• _The problem_
Would you copy out the following entries exactly, without any of the pictures?

-------------------------

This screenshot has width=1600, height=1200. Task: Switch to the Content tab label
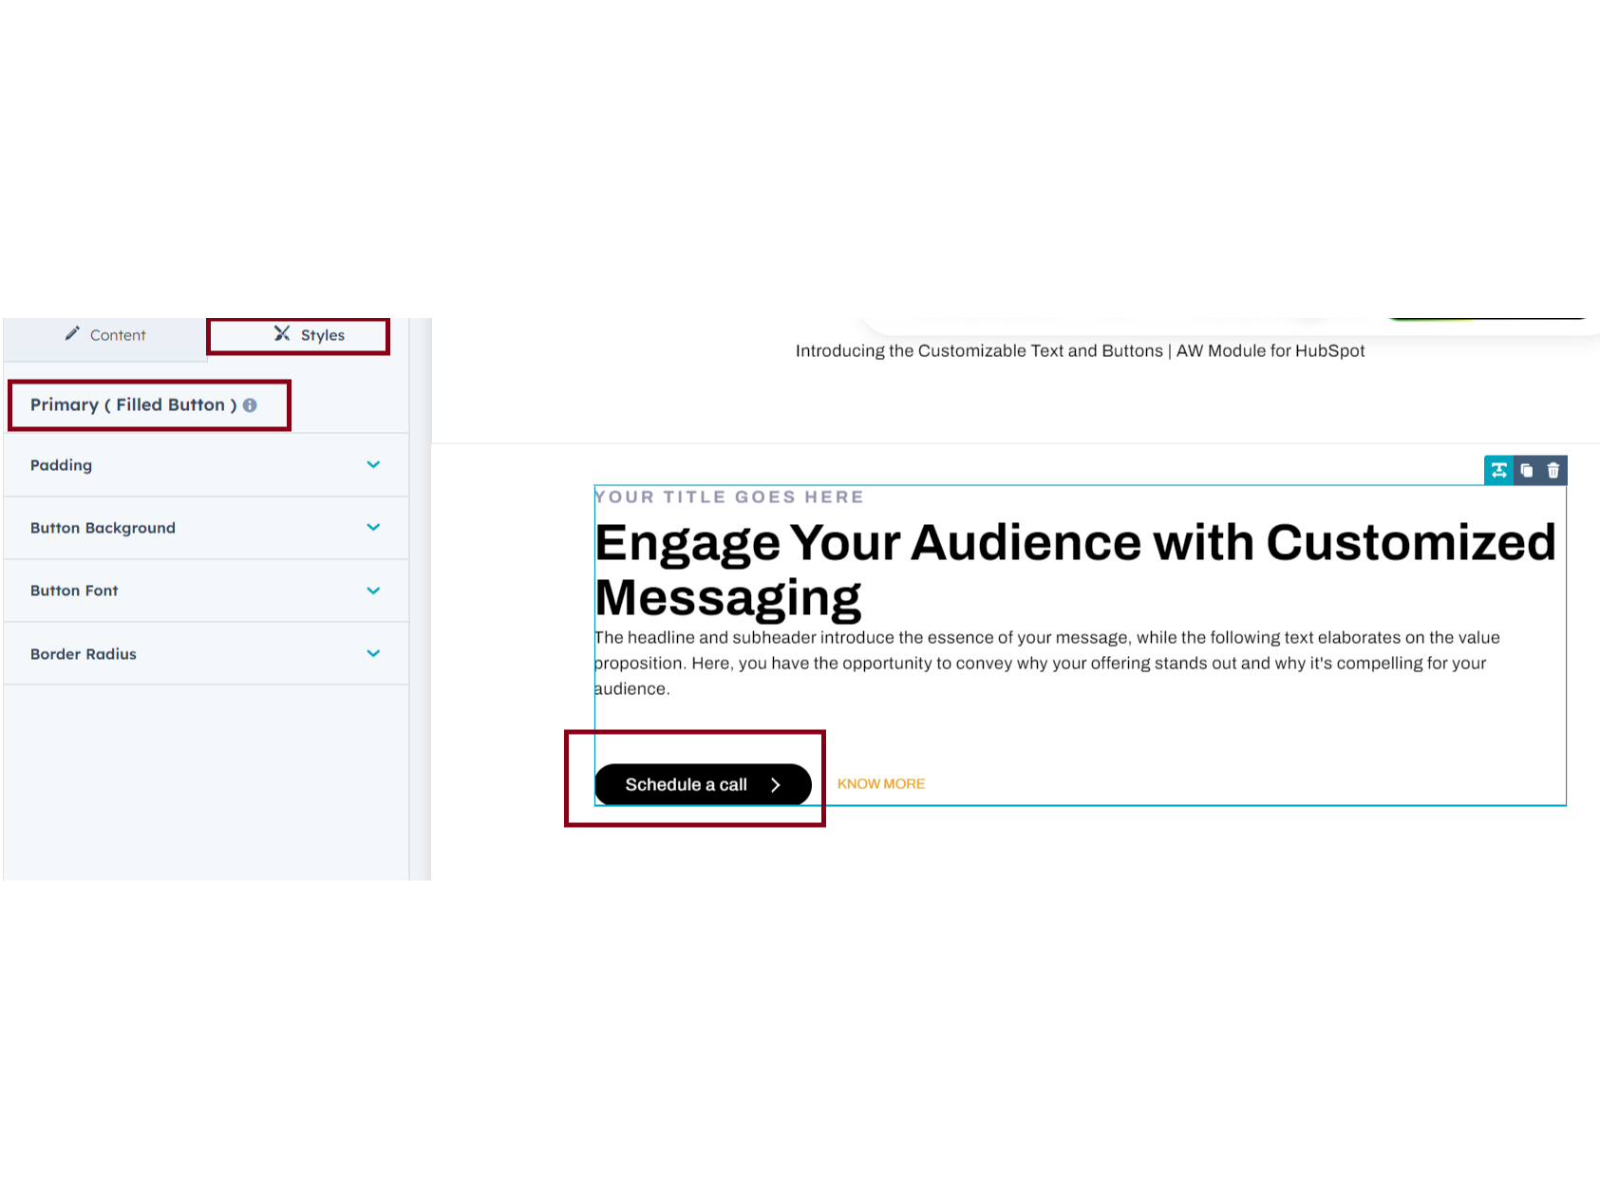click(x=118, y=335)
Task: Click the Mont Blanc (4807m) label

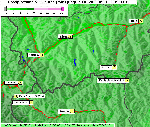Action: (x=31, y=97)
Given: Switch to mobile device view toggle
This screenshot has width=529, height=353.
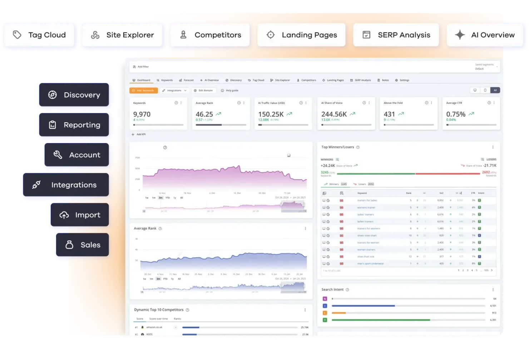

-------------------------

• _Output for this task_
This screenshot has width=1600, height=1200. Task: Switch to the Content tab label
click(x=118, y=335)
Task: Click the Mont Blanc (4807m) label

Action: (x=31, y=97)
Given: Switch to mobile device view toggle
This screenshot has width=529, height=353.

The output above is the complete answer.